◆ What needs to be done
Begin at the line that contains "You are a GUI" and stop after the line that contains "This screenshot has width=584, height=1266.". Convert these lines of the rows into a numbered list and leave out any blank lines.

◆ Given records
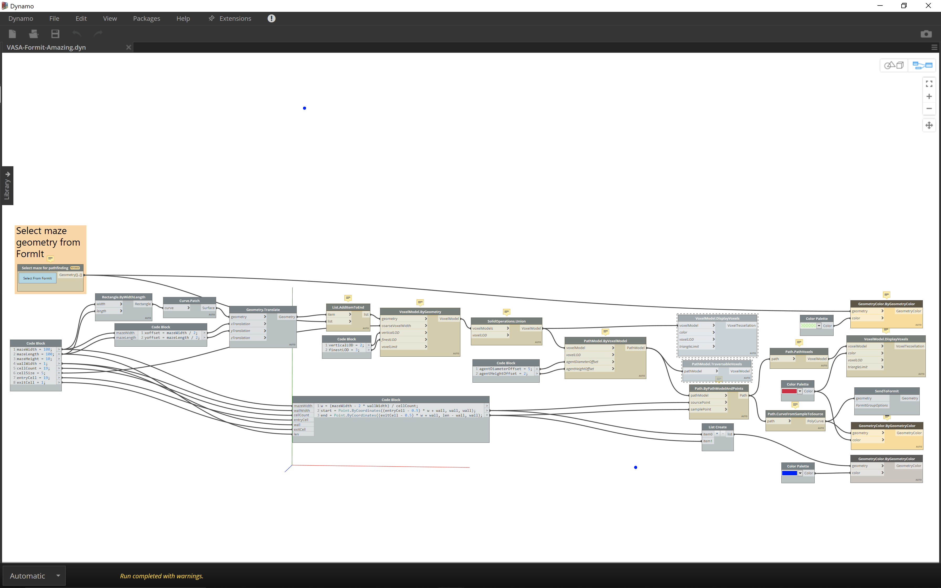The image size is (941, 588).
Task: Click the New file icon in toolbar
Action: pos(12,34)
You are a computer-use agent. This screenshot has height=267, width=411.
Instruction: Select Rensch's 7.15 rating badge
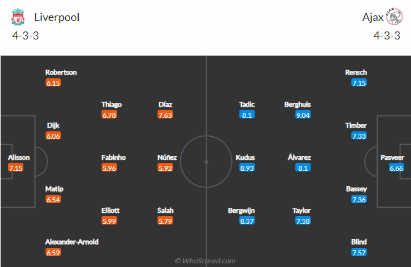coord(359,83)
---
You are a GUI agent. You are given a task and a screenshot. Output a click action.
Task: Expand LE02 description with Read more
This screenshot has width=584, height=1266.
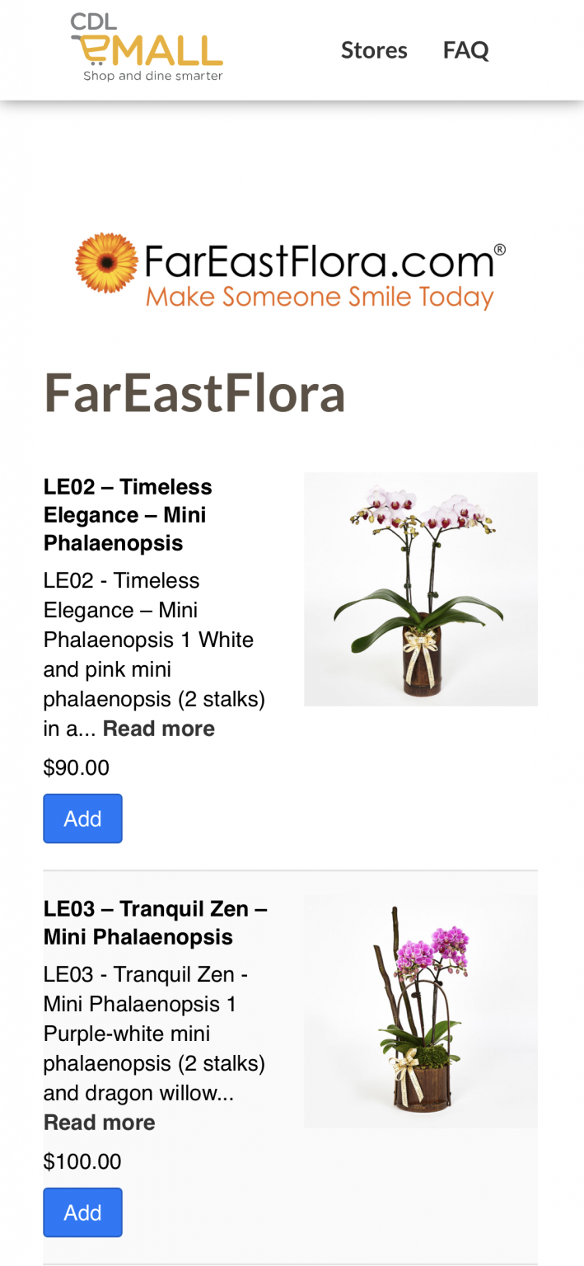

◆ In response
1. You are a GUI agent. You are given a task and a screenshot. Output a click action.
2. Task: Expand LE02 description with Read more
3. This screenshot has width=584, height=1266.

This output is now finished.